I am trying to make a workflow that reads lots of big xlsx files from a folder. The reading times are not ok.
One file can have around 20-25 sheets with 3000 each file. By now I have 50 files and growing each day.
I tried with this workflow, without success:
I have to work via vpn which makes the proccessing slower than normal.
There would not be any problem with this. I could convert to .csv. The files only have text and numbers.
But I think I need the loop. I am not fully sure that every file contains the same number of sheets.
As far as I know, I am the only person using Knime that I can reach within the company, so I would have to ask for it.
As a matter of fact, I would like to try and teach this software, but projects like this usually die fast.
Maybe I can implement this.
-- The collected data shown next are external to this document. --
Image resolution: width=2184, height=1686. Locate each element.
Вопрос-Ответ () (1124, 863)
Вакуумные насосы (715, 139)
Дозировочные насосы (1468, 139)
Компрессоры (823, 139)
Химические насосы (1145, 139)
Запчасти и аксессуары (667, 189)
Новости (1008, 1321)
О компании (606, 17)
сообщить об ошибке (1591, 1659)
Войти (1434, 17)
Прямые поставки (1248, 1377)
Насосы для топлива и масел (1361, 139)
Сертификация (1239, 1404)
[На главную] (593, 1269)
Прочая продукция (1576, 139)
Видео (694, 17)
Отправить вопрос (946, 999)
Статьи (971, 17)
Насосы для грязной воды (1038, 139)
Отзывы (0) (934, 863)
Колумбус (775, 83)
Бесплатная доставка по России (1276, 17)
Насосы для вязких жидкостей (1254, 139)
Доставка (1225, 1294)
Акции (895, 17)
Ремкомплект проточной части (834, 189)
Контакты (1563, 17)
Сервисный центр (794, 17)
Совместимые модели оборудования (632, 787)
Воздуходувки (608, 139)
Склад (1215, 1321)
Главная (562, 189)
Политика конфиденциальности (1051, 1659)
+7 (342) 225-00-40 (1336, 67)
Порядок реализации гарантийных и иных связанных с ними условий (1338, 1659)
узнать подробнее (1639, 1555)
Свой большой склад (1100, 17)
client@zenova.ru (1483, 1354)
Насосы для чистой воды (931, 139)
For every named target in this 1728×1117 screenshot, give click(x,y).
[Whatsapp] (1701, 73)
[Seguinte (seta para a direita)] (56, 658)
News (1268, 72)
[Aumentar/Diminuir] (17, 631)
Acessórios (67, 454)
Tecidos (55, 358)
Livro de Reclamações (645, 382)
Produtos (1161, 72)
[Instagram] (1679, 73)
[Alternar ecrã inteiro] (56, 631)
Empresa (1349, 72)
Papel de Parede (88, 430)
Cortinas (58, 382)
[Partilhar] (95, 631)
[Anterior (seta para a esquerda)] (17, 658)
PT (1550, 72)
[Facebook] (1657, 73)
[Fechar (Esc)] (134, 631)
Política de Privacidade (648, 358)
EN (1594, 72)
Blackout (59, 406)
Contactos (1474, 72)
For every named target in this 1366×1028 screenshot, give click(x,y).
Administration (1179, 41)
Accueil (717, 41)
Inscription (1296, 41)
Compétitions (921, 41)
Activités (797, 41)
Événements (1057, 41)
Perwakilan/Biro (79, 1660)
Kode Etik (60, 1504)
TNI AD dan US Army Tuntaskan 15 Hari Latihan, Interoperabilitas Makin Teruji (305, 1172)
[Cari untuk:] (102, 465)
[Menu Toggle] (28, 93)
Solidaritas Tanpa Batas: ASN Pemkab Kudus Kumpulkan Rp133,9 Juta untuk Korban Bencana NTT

Thank you!
Downloading improves the speed but it is not enough.
I have to make other imports daily with files that can be bigger than each unique sheet within the file. It is the combination of several sheets inside each file which makes the loading painfully slow, I think. The reader has to read 20 sheets per file.
Could I improve the speed extracting each sheet from every file, converting it to .csv and then reading every file (which would have only 1 sheet inside)?
I.e: Which one is the fastest strategy? Reading every sheet inside the files or reading one sheet per file? Knowing that, if I implement the last option I could have around 20 files per 1 original file.
With the number of files I manage right now, almost 1000 files with 3000 rows each.
I have been through this problem before too and one of the bottlenecks I experienced was not only when reading the excel sheets one by one but specially with the -Read Excel Sheet Names- node.
As far as I understood, the java library used by the -Read Excel Sheet Names- node reads the whole Excel document just to figure out the names of the Excel Sheets, which eventually turns out to be quite inefficient.
Have you measured the time every node takes to execute in your example ? Is it also the case for you (the Read Excel Sheet Names- node takes as long as the execution of the loop) ?
Yep, the Read Excel Sheet Names node takes a little time but since it is outside the loop it is not a big deal. Maybe 60 seconds. In contrast with the Excel reader… around six minutes per load. I.e: 5 hours when I get to the 50 files mark.
This is the reason why I wanted a simple loop. As minimal as possible. Only reading inside the loop.
I think I will try making one csv per sheet and downloading to local.
Keep you posted?